What is needed ▸ Every line from the one bearing "Task: Click the flag icon" through the last line of the entries should be printed exactly, with no other output.

Records for the task ▸
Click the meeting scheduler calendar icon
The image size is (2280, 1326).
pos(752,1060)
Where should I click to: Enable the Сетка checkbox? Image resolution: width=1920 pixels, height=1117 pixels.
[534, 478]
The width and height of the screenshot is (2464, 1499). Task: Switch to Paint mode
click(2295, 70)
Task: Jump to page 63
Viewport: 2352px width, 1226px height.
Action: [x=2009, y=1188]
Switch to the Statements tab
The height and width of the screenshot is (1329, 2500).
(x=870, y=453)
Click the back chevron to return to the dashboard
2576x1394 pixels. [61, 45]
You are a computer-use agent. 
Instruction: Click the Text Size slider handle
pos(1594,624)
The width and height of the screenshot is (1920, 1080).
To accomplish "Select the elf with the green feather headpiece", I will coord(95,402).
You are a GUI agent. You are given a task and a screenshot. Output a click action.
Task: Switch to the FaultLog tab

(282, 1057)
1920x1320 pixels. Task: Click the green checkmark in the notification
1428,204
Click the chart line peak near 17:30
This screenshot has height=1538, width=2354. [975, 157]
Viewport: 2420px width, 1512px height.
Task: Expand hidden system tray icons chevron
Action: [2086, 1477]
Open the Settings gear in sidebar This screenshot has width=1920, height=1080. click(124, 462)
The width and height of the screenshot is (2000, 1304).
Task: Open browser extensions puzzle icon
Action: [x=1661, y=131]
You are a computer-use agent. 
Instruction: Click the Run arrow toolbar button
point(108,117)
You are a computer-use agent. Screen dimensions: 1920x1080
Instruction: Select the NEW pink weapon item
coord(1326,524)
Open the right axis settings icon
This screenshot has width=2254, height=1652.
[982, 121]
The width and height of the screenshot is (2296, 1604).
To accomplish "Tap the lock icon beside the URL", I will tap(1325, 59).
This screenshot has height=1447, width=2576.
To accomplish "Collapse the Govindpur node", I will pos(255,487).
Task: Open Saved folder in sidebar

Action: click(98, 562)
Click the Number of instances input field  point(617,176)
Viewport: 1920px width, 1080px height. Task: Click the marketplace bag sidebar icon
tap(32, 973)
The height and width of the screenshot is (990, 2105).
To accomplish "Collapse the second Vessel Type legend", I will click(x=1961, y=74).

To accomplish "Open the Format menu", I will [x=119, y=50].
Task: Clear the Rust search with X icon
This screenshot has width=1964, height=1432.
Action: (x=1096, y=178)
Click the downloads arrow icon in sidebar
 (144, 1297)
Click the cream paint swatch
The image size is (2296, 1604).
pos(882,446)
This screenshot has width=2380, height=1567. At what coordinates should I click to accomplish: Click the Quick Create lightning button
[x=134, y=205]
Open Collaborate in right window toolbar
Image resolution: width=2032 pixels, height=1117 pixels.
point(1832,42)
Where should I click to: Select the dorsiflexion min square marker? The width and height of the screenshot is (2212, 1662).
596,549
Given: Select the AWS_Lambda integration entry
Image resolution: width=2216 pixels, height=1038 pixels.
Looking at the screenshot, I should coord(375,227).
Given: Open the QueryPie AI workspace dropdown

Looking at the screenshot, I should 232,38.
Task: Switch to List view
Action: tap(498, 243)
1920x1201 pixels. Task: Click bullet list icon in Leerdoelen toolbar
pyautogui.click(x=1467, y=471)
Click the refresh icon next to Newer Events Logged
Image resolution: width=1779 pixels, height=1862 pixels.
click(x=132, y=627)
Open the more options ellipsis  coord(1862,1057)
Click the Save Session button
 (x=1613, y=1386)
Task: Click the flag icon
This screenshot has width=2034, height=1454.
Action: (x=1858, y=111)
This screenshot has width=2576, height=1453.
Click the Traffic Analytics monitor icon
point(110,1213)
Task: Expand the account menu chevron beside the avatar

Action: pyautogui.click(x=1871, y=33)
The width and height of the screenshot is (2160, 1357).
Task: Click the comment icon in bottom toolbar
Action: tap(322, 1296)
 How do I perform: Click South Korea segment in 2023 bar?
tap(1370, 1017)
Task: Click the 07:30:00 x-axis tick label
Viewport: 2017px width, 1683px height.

Exercise result ▸
Task: Click the flag icon
This screenshot has width=2034, height=1454.
Action: (x=1858, y=111)
This screenshot has width=2576, height=1453.
Click the Traffic Analytics monitor icon
point(110,1213)
Task: Expand the account menu chevron beside the avatar

Action: pyautogui.click(x=1871, y=33)
The width and height of the screenshot is (2160, 1357).
Task: Click the comment icon in bottom toolbar
Action: tap(322, 1296)
 How do I perform: Click South Korea segment in 2023 bar?
tap(1370, 1017)
Task: Click the 07:30:00 x-axis tick label
Viewport: 2017px width, 1683px height.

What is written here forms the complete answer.